HIV shares common route of infection with HBV and HCV. HIV and HBV are known to be transmitted sexually. Sexual transmission of HCV appears to be certainly less efficient than is the case for HIV-1. However, sexual transmission of HCV has been documented. It is therefore not surprising to find that some patients with HIV are coinfected with HBV and/or HCV. HIV appears to have marked influence on the natural history of HBV infection. There is an increase in persistence of HBV, increase in HBV viral load and increase in the incidence of HBV reactivation and reinfection. [3]

The effect of HIV on HCV infection has not been investigated. Patients with HIV died long before their liver disease became problematic. With successful therapy of HIV, it is becoming clear that HCV may lead to early onset of advanced liver disease.[4] HIV infected individuals have a high probability of getting coinfected with HBV/HCV. HIV disease progression and enhanced immunosupression has a direct bearing on the natural history and pathogenesis of these infections. Sexual transmission of both HBV and HCV also appears to be significant and is of epidemiological importance in the light of heterosexual transmission of HIV in India.
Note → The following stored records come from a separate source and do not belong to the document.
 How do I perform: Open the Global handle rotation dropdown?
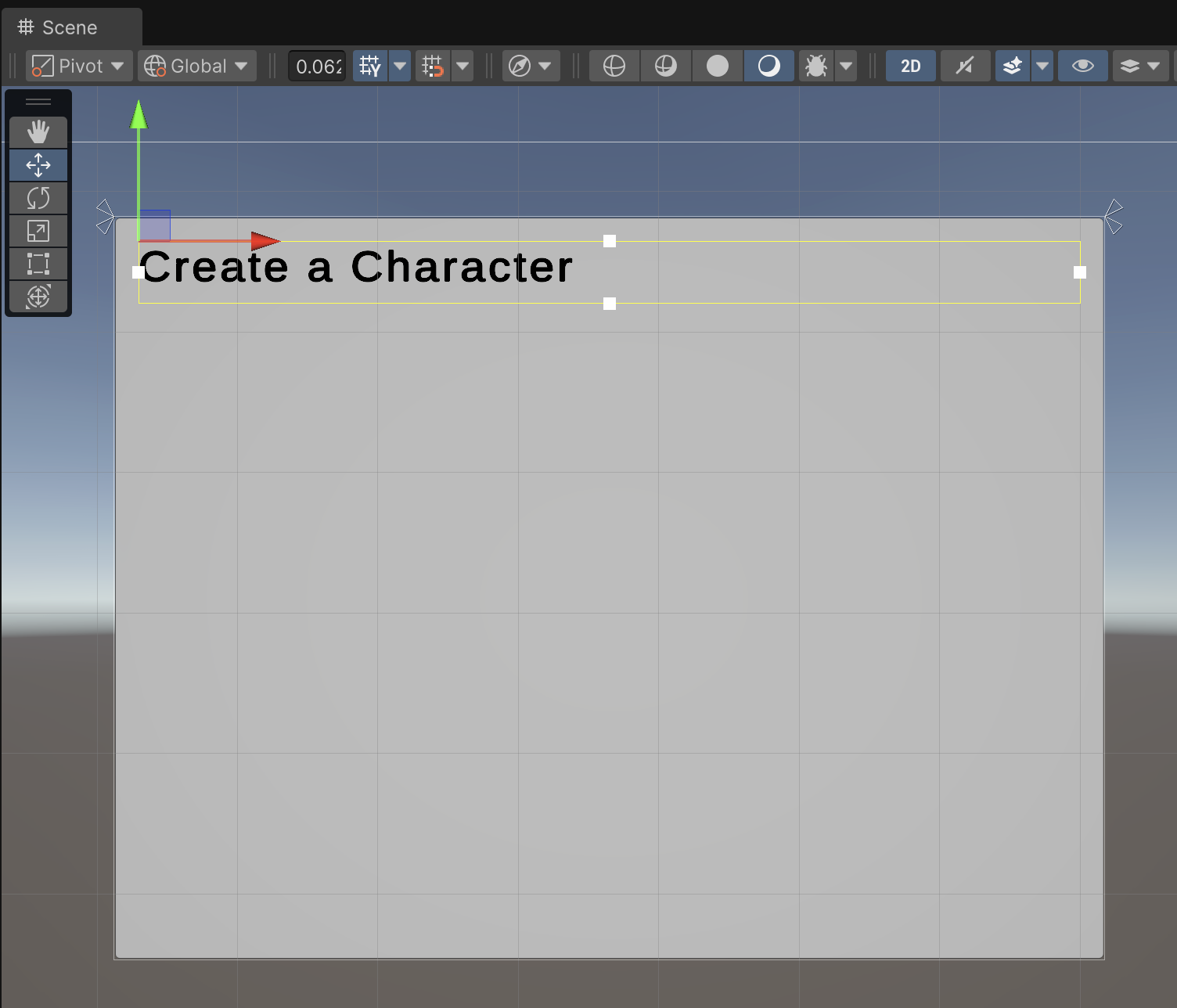pos(197,67)
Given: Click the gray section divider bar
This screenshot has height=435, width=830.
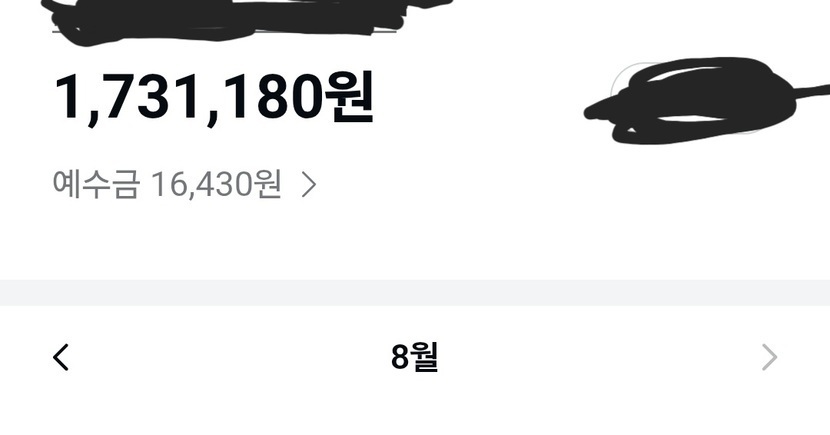Looking at the screenshot, I should [415, 293].
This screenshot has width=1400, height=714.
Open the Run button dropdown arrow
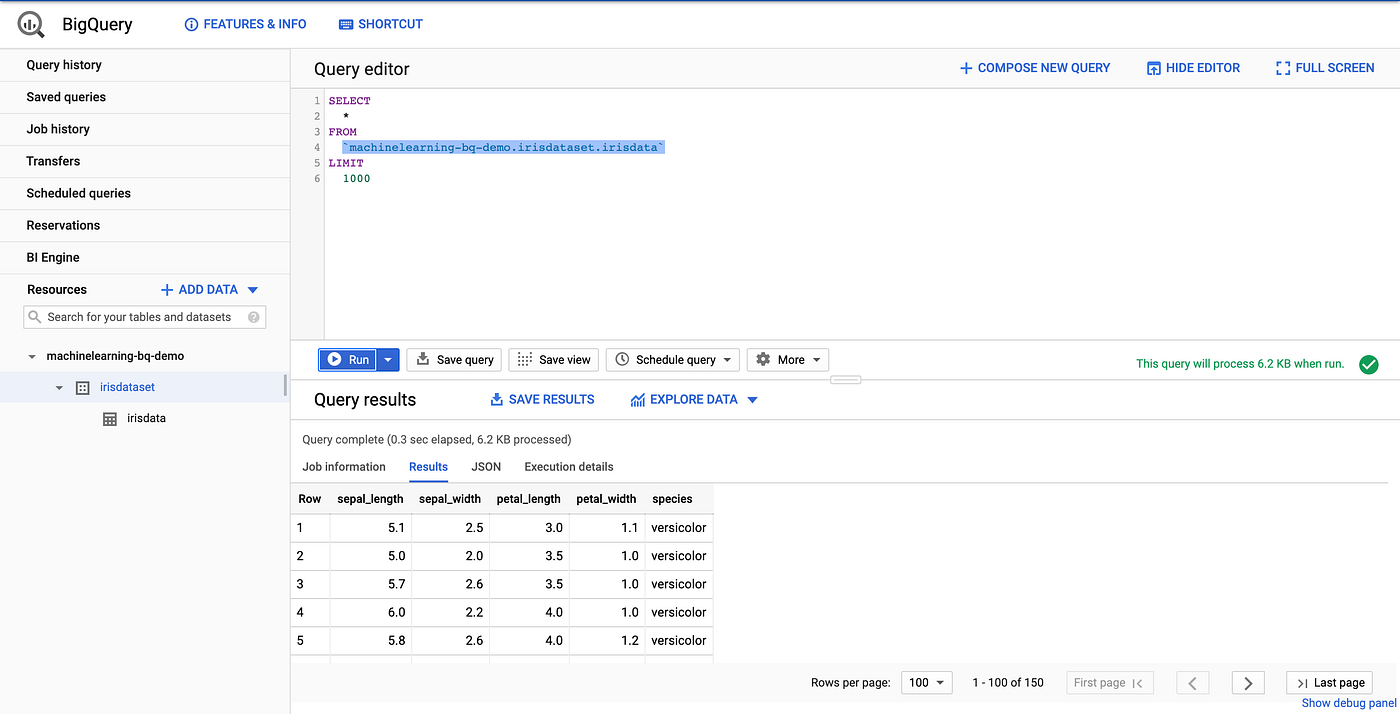coord(387,359)
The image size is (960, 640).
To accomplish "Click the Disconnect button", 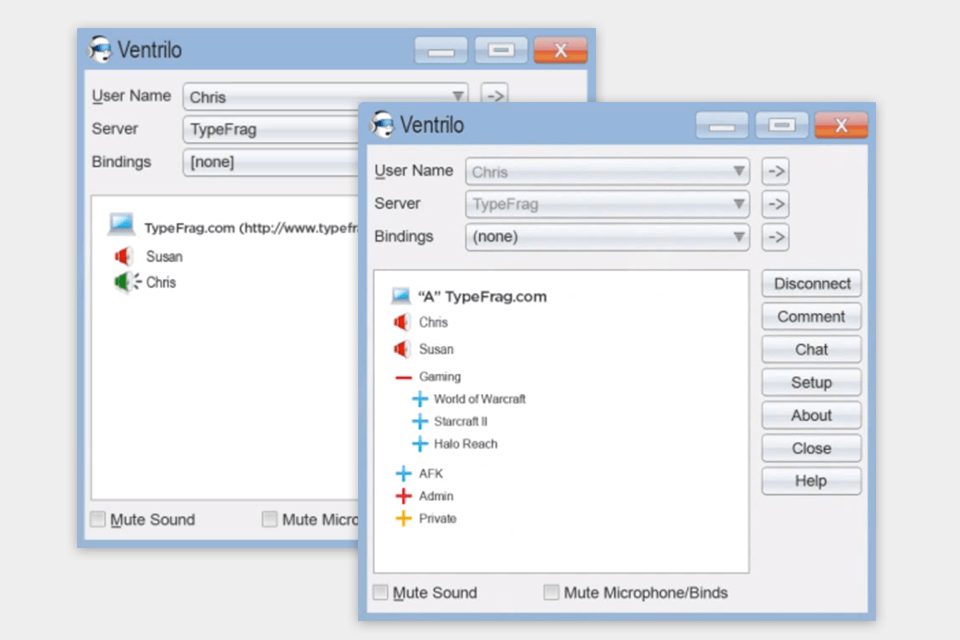I will coord(811,284).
Although screening for HBV and HCV infection in HIV infected patients is recommended in many HIV treatment guidelines, this screening has not been performed regularly in resource limited settings. Therefore, it may be necessary to integrate HIV and HBV/HCV care into the National AIDS Program and commence interventions and treatment guidelines for patients with HIV and HBV/HCV coinfection.

References

1Mc Carron B, Thyagarajan SP. HIV and hepatotropic viruses: Interactions and treatment. Indian J Med Microbiol 1998;16:4-11.
2Sungkanuparph S, Wongprasit P, Manosuthi W, Atamasirikul K. Compliance with Hepatitis B and Hepatitis C virus infection screening among HIV-1 infected patients in a resource limited setting. Southeast Asian J Trop Med Public Health 2008;39:863-6.
3Levy P, Marcellin P, Martinot PM, Degott C, Nataf J, Benhamou JP. Clinical course of spontaneous reactivation of hepatitis B virus infection in patients with chronic hepatitis B. Hepatology 1990;12:570-4.
4Cropley I, Main J. Hepatitis C virus infection: Co-infection with HIV and HBV. Baillieres Best Pract Res Clin Gastroenterol 2000;14:265-75.